A tremulous smile appeared on Sheila's face. She suddenly flung warm arms around Dick's neck, her quivering face pressed against his cheek, her soft lips against his, blindly. Then:

"I—I will make ready, Dick," she said, and he hastened to the door.

"Be as quick as you can, Sheila."

IN HIS own room, Dick hastily gathered his belongings and threw them into his kit-bag. Now the wind was rising again to screaming pitch, rushing wildly through the groaning trees around the house like the madly racing outriders of a coming army. The hubbub of thunder was rising in volume.

He grabbed up the bag and ran down the hall to Sheila's room. The girl was not there. Cold fear clutched instantly at Dick's heart and he shouted frantically: "Sheila!"

There was no answer. He ran to the window. By the thin flare of distant lightning, he glimpsed a white figure flitting along the road toward the dark dome of Lightning Hill.

"Sheila!" he yelled wildly. He plunged down the stairs and out of the house.
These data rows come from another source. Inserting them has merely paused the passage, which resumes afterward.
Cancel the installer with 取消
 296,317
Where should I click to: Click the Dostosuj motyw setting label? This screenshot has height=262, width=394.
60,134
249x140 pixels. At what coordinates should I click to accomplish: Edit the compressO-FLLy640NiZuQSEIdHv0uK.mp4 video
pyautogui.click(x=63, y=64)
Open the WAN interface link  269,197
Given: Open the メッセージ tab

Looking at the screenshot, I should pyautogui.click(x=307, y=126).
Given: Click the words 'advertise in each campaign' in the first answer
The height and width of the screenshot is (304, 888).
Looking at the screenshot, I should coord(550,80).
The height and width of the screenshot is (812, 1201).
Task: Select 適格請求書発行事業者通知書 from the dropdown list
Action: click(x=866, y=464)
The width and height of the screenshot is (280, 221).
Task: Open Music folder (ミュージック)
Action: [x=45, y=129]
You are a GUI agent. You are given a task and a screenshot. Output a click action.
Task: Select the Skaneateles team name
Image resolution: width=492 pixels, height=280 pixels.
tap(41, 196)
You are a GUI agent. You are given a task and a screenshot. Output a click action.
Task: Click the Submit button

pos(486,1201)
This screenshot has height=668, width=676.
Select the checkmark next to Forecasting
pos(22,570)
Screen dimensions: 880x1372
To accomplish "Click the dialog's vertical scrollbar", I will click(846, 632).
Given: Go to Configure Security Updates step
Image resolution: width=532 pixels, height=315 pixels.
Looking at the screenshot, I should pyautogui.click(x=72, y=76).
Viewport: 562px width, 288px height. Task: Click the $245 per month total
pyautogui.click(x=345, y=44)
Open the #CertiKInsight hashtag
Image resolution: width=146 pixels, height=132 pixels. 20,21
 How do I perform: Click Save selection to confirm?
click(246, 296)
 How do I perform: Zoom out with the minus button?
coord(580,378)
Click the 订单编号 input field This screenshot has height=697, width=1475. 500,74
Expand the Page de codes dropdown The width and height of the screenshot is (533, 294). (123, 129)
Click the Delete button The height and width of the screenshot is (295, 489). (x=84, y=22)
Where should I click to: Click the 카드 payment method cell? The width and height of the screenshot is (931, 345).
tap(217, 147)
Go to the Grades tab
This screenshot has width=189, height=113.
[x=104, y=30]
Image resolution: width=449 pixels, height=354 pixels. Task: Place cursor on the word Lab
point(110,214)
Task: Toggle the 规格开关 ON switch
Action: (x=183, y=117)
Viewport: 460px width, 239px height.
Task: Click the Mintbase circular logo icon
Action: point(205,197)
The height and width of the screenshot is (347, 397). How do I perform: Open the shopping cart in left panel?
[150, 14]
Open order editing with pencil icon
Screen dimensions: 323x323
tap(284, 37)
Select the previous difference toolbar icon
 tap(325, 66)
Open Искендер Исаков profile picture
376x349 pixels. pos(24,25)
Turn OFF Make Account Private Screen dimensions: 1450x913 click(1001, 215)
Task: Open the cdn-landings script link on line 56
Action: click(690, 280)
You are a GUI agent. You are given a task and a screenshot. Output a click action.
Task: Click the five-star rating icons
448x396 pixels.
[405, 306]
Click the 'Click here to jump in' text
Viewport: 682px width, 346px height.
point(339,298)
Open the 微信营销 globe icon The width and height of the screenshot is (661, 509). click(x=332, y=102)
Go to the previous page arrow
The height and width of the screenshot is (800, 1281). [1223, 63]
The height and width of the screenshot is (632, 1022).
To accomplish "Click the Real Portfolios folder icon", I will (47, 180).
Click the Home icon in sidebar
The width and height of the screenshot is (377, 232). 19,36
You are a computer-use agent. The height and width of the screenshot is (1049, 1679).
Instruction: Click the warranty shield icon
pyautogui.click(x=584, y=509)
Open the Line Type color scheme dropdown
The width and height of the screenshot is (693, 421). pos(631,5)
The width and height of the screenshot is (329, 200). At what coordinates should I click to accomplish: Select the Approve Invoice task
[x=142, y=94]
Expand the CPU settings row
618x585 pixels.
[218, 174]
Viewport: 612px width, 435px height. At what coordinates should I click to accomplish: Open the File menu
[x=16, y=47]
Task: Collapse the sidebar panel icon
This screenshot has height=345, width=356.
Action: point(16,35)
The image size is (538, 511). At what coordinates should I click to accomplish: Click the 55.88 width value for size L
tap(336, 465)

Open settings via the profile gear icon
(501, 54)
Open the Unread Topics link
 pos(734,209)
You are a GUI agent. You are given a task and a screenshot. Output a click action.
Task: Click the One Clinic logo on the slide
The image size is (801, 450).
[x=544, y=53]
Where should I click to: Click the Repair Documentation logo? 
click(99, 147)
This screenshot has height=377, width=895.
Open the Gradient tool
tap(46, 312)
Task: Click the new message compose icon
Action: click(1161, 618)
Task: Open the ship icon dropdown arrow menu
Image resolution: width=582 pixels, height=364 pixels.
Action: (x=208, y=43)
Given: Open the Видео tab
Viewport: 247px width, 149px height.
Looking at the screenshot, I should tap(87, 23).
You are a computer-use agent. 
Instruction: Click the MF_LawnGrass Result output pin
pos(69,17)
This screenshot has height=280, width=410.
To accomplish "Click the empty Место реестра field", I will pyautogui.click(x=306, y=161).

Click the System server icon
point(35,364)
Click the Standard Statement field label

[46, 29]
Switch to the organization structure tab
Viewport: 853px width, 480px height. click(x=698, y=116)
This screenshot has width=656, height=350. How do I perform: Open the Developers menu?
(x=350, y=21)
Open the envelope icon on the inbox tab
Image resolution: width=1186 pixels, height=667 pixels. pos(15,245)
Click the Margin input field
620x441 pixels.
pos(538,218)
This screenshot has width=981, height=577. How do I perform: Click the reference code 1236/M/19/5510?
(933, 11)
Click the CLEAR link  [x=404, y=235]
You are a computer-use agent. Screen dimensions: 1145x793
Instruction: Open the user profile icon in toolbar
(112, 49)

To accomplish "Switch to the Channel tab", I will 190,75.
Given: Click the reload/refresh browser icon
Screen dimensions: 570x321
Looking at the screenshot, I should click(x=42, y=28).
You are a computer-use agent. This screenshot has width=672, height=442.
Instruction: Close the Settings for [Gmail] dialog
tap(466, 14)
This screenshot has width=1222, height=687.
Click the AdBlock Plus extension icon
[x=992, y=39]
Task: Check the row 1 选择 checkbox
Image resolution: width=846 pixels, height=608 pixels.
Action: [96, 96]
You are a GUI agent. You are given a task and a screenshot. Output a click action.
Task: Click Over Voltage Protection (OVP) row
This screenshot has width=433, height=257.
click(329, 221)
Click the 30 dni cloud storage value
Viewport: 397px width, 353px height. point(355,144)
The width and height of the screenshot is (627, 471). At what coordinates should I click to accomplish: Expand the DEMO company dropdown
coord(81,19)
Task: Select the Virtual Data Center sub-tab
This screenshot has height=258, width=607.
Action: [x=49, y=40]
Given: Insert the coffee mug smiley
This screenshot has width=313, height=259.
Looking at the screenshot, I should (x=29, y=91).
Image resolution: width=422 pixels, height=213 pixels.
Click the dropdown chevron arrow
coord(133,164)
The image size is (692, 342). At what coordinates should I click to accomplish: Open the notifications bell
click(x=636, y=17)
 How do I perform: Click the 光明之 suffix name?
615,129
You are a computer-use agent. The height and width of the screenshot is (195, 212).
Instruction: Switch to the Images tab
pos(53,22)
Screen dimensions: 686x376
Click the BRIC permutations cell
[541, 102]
He knew what Sheila intended. Believing that his life was doomed if she remained near him, she had gone blindly to be claimed by the lightning— to save him!

He was running along the road after that flitting, fleeing shape. Great winds were blowing through the trees, their shriek and the hiss of rain drowned by the crashing uproar of thunder. The storm was nearer.

Sheila was racing up the hill. As he started desperately up the slope after her, he saw the girl gain the summit. She stood poised, her sweet, slim body a white silhouette in the storm-torn darkness.

He saw her fling her arms high, in wild appeal. And on the instant, a mile away, the storm crashed forth a terrific yelling peal of thunder. The storm swept toward the hill with incredible speed, the screaming wind and hissing rain its forerunners. Down upon the hilltop swept the mad, fire-shot tempest, just as Dick struggled up to the edge of the flat summit.

Dick stopped, frozen by an awful vision. Sheila, standing there with arms upraised, and a hell of dancing white bolts of lightning striking all around her—lightning that curled around her slim, wild body, that split the rocks beside her feet, that darted and played and danced around her in a blinding halo of awful flashes.

Down through those dazzling death-bolts danced a coiling thing of intolerable light, a rocketing thing of superhuman splendor. With wild joyousness of shouting thunder and yelling wind, it sped down toward the girl.

Dick yelled hoarsely, plunged forward. But at that moment, from the coiling thing of light, smote unbearable bolts of white lightning that bathed Sheila in blinding radiance, that wrapped her in a robe of dazzling force. The hill rocked to the mad impact of world-shaking thunder, and Dick was thrown violently from his feet.

And when he staggered wildly to his knees, Sheila was gone. The storm was lifting from the hilltop, bellowing in superhuman jubilance. But now up there among the dancing flashes of lightning there moved two coiling things of light, moving off amid the wild music of the storm.

Dick tried to shout, and could not. He felt the earth cold against his face. And then he felt only darkness....

PEOPLE often wonder why Dick Forman is not afraid of lightning. It seems queer, for everyone has heard how the girl he meant to marry was killed by lightning, destroyed so utterly that even her body was consumed and never found. They cannot understand why, after that, Dick should seem to like lightning. And he does, for let a storm come up and he must be out in it, no matter how terrible the lightning.

And there are those who have told of seeing him stand with upraised arms while lightning strikes and dances around him. It never seems to harm him, yet it seems strange to everyone that he should so love the lightning, that he should seek it, should even talk to it.

It would seem stranger still, if they knew what he was saying.